What is associated with low CSF glucose and high protein?

High CSF protein and low CSF glucose have been associated with increased risk of sensorineural hearing loss in bacterial meningitis [5, 6].

What is a CSF analysis for meningitis?

A CSF analysis is used to measure different substances in your cerebrospinal fluid. It may include tests to diagnose: Infectious diseases of the brain and spinal cord, including meningitis and encephalitis. CSF tests for infections look at white blood cells, bacteria, and other substances in the cerebrospinal fluid.

What does CSF glucose indicate?

A CSF glucose test measures the amount of sugar (glucose) in the cerebrospinal fluid (CSF). CSF is a clear fluid that flows in the space surrounding the spinal cord and brain. A lumbar puncture, or spinal tap, is a procedure to collect cerebrospinal fluid to check for the presence of disease or injury.

Why did the CSF show a low level of glucose and a high level of protein?

An abnormal protein level in the CSF suggests a problem in the central nervous system. Increased protein level may be a sign of a tumor, bleeding, nerve inflammation, or injury. A blockage in the flow of spinal fluid can cause the rapid buildup of protein in the lower spinal area.

Which CSF component will decrease in bacterial meningitis?

The CSF glucose concentration is usually reduced in bacterial meningitis. A normal CSF glucose level should be higher than two thirds of the serum glucose level; a CSF level lower than 50% of the serum level is suggestive of bacterial meningitis.

What is the pathophysiological change in bacterial meningitis?

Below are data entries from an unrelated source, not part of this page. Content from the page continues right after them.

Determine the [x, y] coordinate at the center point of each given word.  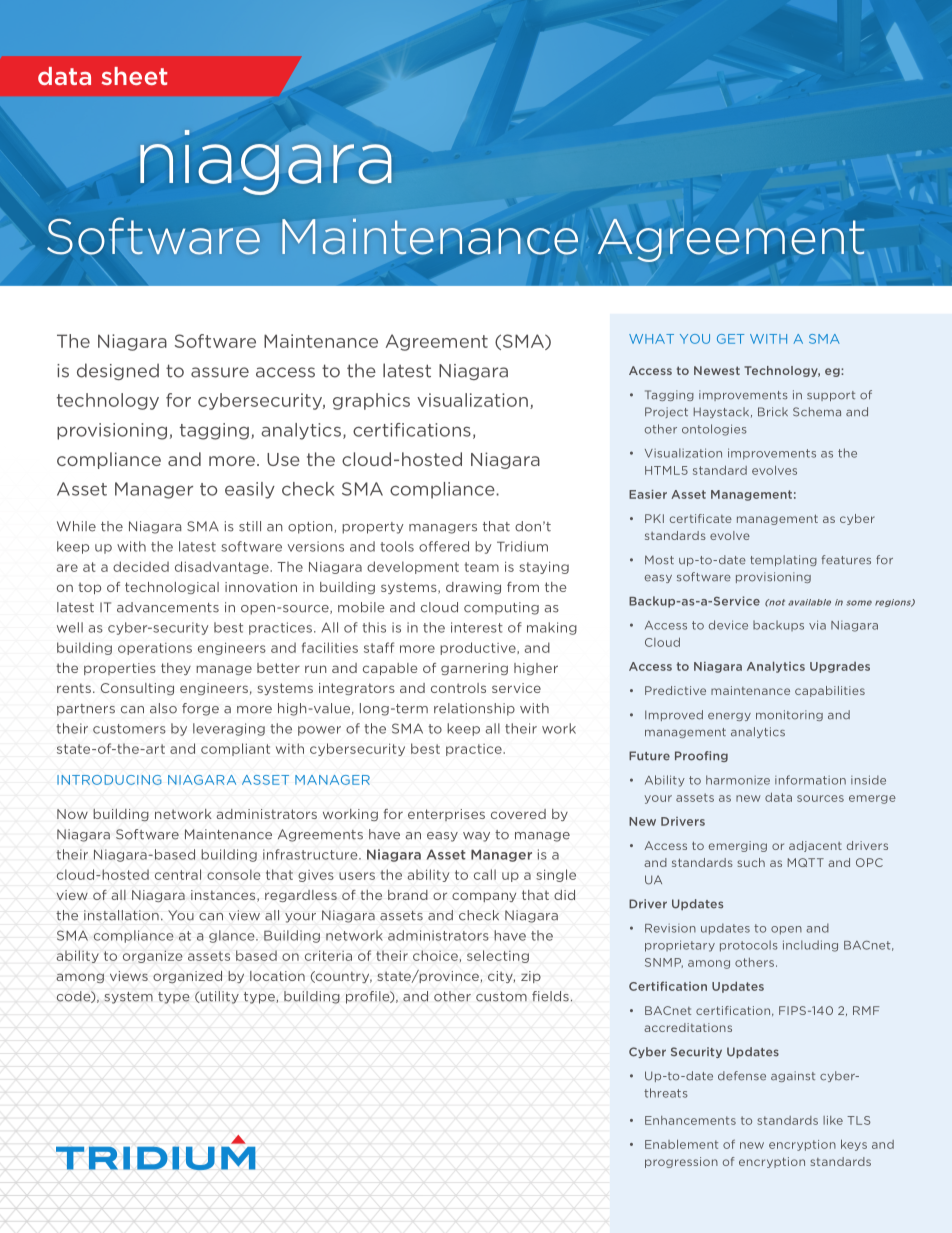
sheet [134, 76]
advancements [168, 607]
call [485, 874]
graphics [371, 401]
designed [118, 371]
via [817, 625]
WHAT [651, 339]
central [178, 874]
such [751, 862]
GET [730, 339]
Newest [717, 370]
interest [477, 627]
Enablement [681, 1144]
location [277, 976]
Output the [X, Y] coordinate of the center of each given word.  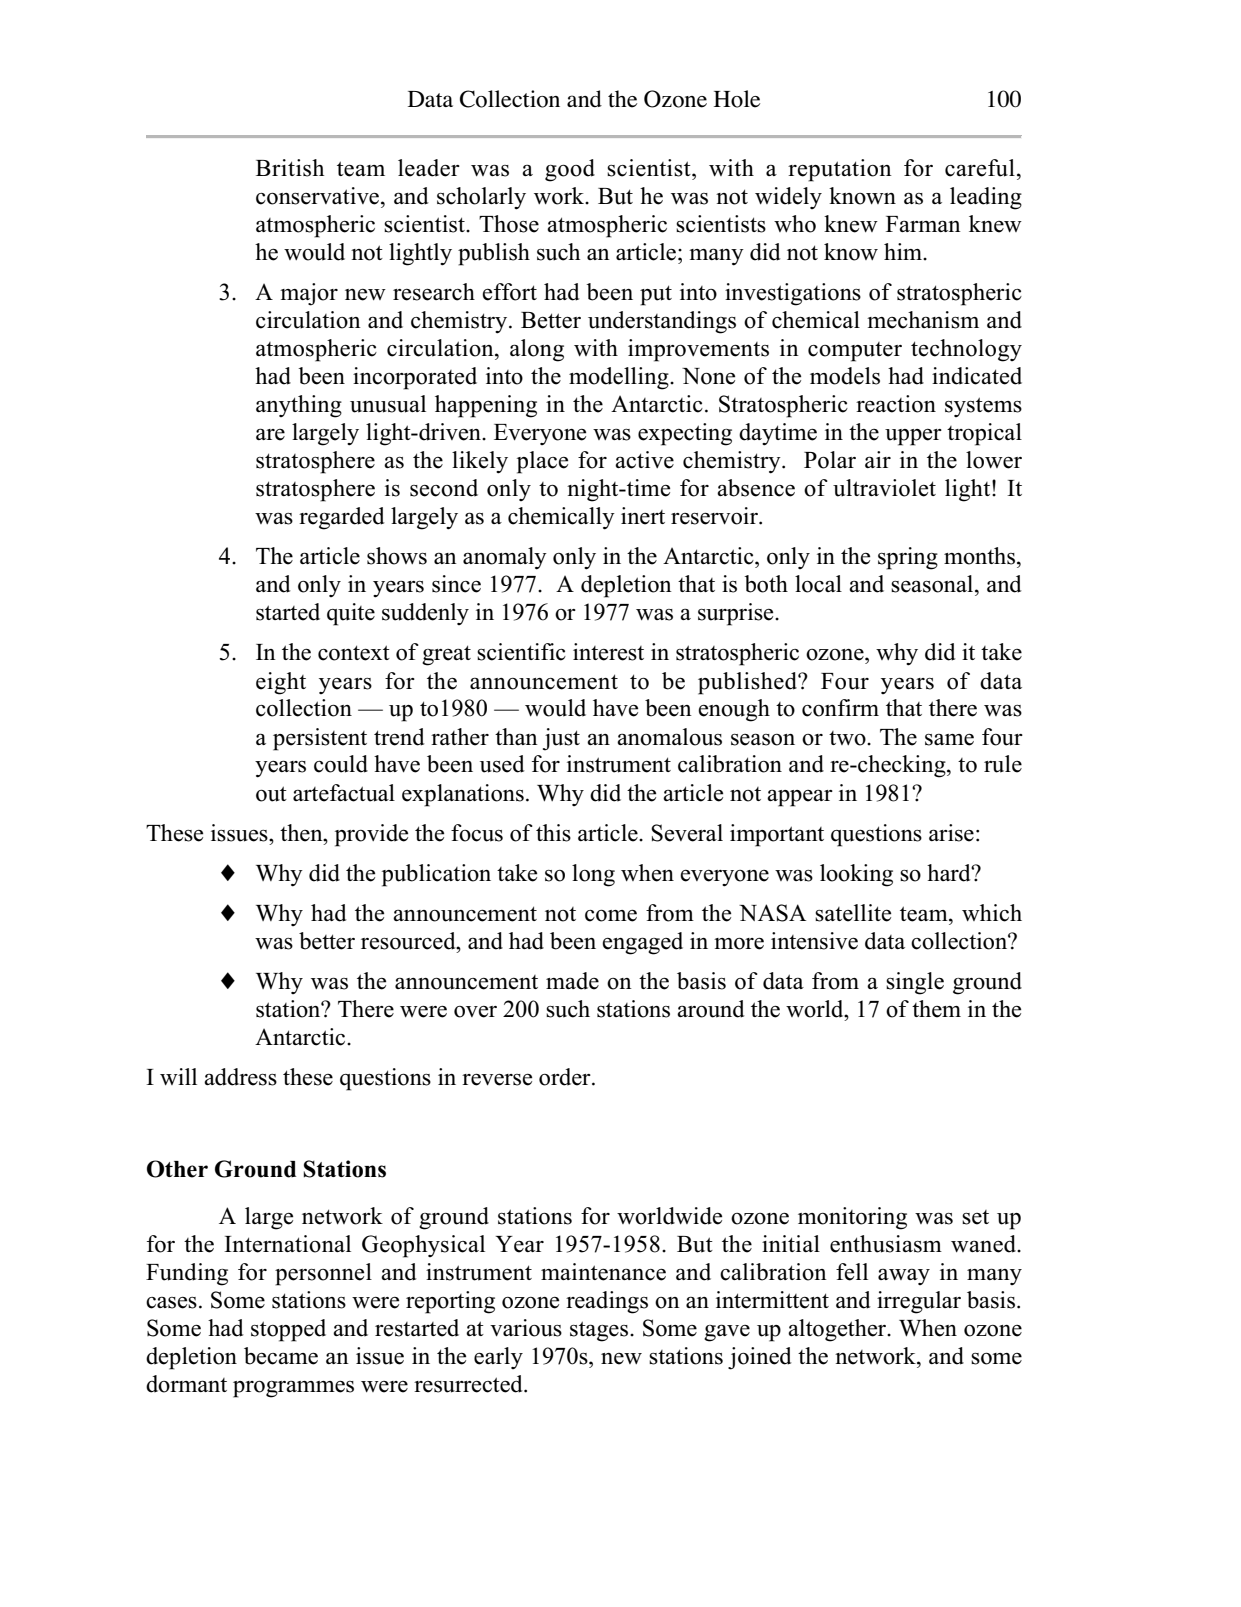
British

The pathogenesis and pathophysiology of bacterial meningitis involve a complex interplay between virulence factors of the pathogens and the host immune response [3,4]. Much of the damage from this infection is believed to result from cytokines released within the CSF as the host mounts an inflammatory response.

What is the pathophysiological mechanism behind bacterial meningitis?

Bacterial meningitis is characterized by the entry of bacteria into the cerebrospinal fluid (CSF) and bacterial growth in this compartment leading to inflammation within the CSF and the adjacent brain tissue.

What are three parameters which indicates bacterial meningitis when testing a CSF?

A number of indicators such as hypersensitive C-reactive protein (hsCRP), lactate dehydrogenase (LDH), white blood cell count (WBCs), and glucose level in CSF have been proved to be valuable in the diagnosis of bacterial meningitis.